= GIVEN RECORDS =
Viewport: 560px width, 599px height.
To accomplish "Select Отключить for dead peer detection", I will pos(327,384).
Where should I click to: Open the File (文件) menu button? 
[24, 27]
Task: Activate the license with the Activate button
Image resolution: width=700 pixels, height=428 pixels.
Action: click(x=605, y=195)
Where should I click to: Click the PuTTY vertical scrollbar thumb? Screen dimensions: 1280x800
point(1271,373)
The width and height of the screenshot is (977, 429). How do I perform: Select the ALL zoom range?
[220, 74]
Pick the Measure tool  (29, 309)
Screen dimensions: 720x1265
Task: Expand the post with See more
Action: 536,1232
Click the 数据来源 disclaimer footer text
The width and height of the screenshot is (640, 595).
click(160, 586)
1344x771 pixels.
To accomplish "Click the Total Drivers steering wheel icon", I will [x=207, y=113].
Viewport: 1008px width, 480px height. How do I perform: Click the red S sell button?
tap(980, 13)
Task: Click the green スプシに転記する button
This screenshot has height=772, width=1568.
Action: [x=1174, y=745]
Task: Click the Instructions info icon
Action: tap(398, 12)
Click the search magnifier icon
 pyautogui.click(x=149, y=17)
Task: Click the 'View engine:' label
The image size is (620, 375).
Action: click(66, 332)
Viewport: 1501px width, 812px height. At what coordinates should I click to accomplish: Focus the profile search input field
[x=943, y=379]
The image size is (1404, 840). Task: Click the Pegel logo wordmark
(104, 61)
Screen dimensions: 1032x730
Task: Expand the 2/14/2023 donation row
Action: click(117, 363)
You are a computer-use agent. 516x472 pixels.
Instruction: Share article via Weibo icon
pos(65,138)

= WHAT TO WORK ON =
All lines above containing the string "will" are to be collected.

= ANSWER FOR THE TASK =
To accomplish "Select Отключить for dead peer detection", I will pos(327,384).
To accomplish "Click the Total Drivers steering wheel icon", I will [x=207, y=113].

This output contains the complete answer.